Thank you in advance

Stan code:

data {
int<lower=0> N;                      // Number of data points (days)
vector[N] x_obs;                     // Observed values for x (Method 1)
vector[N] y_obs;                     // Observed values for y (Method 2)
real<lower=0> sigma_x;         // Known measurement error in Method 1 (x) (10%)
real<lower=0> sigma_y;         // Known measurement error in Method 2 (y) (10%)
}

parameters {
real alpha;                              // Intercept
real beta;                                // Slope
real<lower=0> sigma;             // Residual standard deviation
}

model {
// Priors
alpha ~ normal (0, 10);            // Weakly informative prior for intercept
beta ~ normal (0, 10);              // Weakly informative prior for slope
sigma ~ cauchy (0, 5);             // Weakly informative prior for residuals

// Structural model with error propagation for both x and y
y_obs ~ normal(alpha + beta * x_obs, sqrt(sigma^2 + sigma_y^2 + beta^2 * sigma_x^2));
}

Hi, @Alessandro, and sorry for missing this earlier.

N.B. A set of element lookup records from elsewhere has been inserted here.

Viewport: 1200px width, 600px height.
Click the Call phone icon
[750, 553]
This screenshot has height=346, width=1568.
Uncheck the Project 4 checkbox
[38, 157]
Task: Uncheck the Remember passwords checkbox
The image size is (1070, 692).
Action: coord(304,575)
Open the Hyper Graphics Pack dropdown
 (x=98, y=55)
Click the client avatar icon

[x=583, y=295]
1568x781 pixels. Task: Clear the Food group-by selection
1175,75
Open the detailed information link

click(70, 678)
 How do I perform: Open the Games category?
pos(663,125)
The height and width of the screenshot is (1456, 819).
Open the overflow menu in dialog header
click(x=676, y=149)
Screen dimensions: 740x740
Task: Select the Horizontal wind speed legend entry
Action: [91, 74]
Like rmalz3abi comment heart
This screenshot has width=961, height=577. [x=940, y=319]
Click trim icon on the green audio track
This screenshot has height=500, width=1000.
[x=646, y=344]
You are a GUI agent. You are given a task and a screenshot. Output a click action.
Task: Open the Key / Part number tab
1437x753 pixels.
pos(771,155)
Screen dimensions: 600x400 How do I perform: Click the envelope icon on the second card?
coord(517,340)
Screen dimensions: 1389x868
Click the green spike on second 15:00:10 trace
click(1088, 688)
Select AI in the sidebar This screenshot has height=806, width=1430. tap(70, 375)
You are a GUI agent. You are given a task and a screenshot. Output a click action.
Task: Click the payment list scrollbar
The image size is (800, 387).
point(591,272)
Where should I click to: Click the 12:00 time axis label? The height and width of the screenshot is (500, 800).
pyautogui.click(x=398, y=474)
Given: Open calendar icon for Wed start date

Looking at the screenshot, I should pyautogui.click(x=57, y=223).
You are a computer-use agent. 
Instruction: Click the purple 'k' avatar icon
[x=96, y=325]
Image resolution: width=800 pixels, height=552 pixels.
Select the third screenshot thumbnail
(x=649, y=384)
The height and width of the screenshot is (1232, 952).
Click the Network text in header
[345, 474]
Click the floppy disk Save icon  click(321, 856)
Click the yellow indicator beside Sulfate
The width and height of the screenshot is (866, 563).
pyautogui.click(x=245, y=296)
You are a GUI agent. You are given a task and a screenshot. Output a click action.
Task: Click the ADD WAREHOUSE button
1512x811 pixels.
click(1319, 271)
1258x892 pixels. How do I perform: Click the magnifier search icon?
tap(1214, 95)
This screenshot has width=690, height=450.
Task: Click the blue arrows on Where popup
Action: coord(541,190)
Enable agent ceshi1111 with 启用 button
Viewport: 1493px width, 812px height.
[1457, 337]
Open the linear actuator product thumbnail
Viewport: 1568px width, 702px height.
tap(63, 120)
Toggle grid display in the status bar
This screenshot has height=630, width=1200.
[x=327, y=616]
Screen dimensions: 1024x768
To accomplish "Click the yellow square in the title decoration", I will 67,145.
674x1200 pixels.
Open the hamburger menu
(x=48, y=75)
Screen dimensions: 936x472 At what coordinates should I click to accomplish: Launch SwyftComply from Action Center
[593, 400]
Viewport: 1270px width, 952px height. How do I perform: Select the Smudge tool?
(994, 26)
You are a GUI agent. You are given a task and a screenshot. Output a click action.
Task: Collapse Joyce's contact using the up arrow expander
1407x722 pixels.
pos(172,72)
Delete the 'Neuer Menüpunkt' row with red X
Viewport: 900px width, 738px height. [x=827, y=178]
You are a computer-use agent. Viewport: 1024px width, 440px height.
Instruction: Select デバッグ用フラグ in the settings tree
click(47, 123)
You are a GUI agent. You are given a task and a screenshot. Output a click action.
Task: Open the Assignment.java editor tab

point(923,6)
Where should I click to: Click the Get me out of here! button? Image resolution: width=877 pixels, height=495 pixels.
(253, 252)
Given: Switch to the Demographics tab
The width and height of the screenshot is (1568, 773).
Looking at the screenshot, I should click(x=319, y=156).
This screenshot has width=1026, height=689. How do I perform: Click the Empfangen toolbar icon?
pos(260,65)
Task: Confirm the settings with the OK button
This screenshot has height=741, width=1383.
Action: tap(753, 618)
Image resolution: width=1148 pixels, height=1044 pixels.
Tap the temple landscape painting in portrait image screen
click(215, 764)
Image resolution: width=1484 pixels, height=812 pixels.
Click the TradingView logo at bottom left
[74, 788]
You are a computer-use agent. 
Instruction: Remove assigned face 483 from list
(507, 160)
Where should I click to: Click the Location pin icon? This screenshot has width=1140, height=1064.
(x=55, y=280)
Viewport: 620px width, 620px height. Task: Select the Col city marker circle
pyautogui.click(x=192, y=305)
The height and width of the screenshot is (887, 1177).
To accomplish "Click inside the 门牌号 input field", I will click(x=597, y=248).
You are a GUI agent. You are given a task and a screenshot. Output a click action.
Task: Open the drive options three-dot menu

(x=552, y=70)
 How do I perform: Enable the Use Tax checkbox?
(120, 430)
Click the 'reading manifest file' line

The usual thing to do here is to treat the true x as an unkown. The measurement error in y is rolled into sigma_y. Then you’d have something like this, where you fit sigma_x, sigma_y and x,

parameters {
  vector[N] x;
  real<lower=0> sigma_x;
  real<lower=0> sigma_y;

model {
  sigma_x ~ normal(0.1, 1);
  sigma_y ~ normal(0.1, 1);
  x ~ normal(x_obs, sigma_x);
  ...
  y_obs ~ normal(alpha + beta * x, sigma_y);
}

The sigma_y variable soaks up modeling error and observation error in y_obs.

You’d want to adjust location and scale of sigma_x and sigma_y.

Hi @Bob_Carpenter,
Thank you very much for your response. My overall goal is to evaluate the quality and readability of Method 1 as a method for estimating daily evapotranspiration, using a model that explicitly accounts for uncertainty in both the predictor and the outcome. I’d also like to clarify that my dataset includes daily measurements of evapotranspiration, and the values are different each day. The two methods used are:
-Method 1, which provides an estimation
-Method 2, which serves as the reference method

I’ve adapted the Stan code according to your suggestions:

stan_code <- "
data {
  int<lower=1> N;
  vector[N] x_obs;              
  vector[N] y_obs;              
}
parameters {
  vector[N] x;                  
  real alpha;
  real beta;
  real<lower=0> sigma_x;        
  real<lower=0> sigma_y;        
}
model {
  // Priors
  sigma_x ~ normal (0.24, 0.11);     // 10% error (sigma_x <- mean(Method 1) * 0.10)  and  sd
  sigma_y ~ normal (0.17, 0.09);     // 10% error (sigma_y<- mean(Method 2) * 0.10) and sd
  alpha ~ normal (1.49, 0.5);
  beta ~ normal (1.40, 0.5);

  x_obs ~ normal (x, sigma_x);  
  y_obs ~ normal (alpha + beta * x, sigma_y);  
}
generated quantities {
  vector[N] y_pred;
  vector[N] residual_error;

  for (i in 1:N) {
    y_pred[i] = normal_rng(alpha + beta * x[i], sigma_y);
    residual_error[i] = fabs(y_obs[i] - y_pred[i]);   //. this should be the error of Method 1
  }
}

I have additional questions to clarify some aspects of the model. I would really appreciate it if you could take a look and help me to clarify the points below:

  1. Is the way I adjusted the location and scale of sigma_x and sigma_y appropriate?

  2. If my goal is to account for the error in Method 1 (the estimation of ET), should I model Method 1 as x (predictor) and Method 2 (reference method) as y (the outcome), or the other way around?

  3. To achieve my goal, is it appropriate to use the model above and explicitly include measurement error in both Method 1 and Method 2? Or is it also valid to include measurement error only for Method 2, assuming that Method 1 represent the modeled outcome?